INFORMATION PROVIDED:
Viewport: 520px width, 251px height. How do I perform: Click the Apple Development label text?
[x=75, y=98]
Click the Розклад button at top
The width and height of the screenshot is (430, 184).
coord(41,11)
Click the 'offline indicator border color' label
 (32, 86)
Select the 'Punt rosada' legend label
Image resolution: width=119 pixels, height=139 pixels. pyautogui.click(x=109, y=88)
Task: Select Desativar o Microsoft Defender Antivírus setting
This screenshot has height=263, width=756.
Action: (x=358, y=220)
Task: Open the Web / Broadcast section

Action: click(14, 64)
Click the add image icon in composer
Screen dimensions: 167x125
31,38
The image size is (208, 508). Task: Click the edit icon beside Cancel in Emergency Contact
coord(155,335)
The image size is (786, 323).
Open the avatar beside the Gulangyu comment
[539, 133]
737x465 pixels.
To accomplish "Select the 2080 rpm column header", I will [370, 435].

==

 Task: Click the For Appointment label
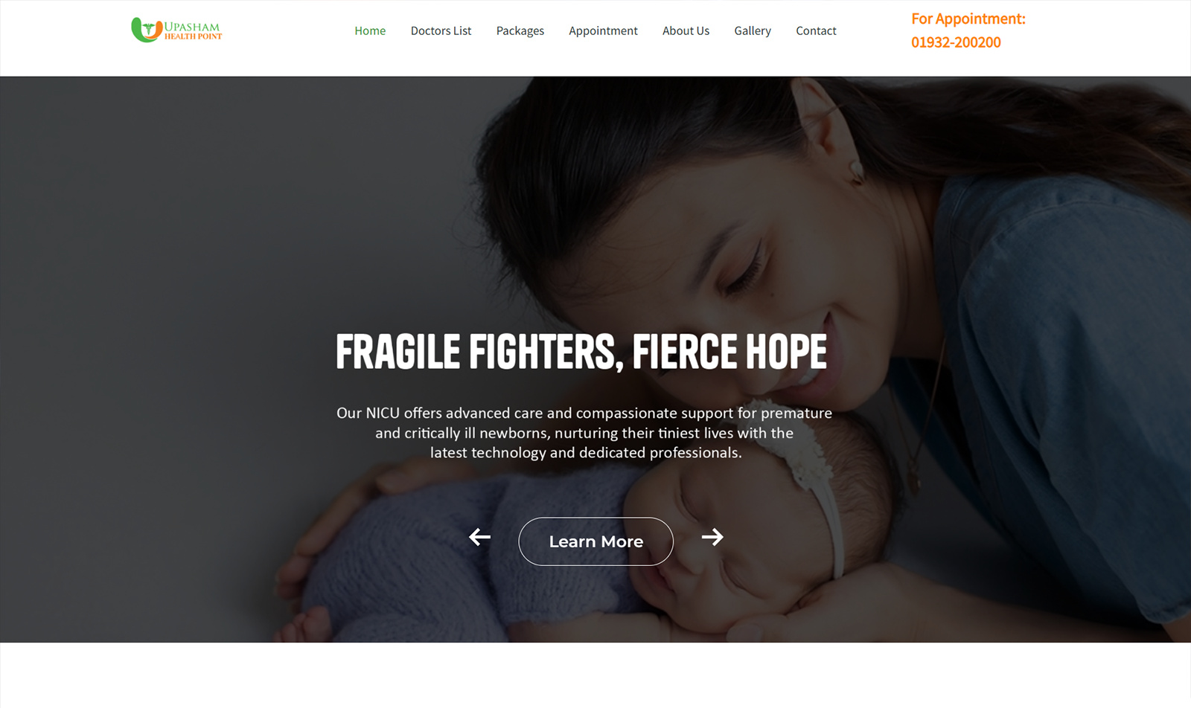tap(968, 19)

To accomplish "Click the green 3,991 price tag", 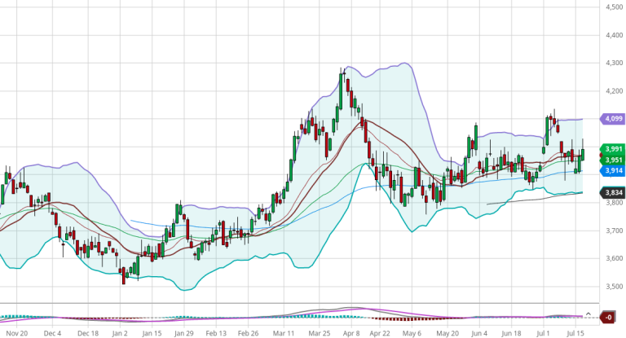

REQUIRED ACTION:
Print nothing but the lines above starting with the line that contains "Task: Click the For Appointment label" and going on through the line that contains "the green 3,991". Leave out the pictures.

EXERCISE OUTPUT:
 Task: Click the For Appointment label
tap(968, 19)

To accomplish "Click the green 3,991 price tag", 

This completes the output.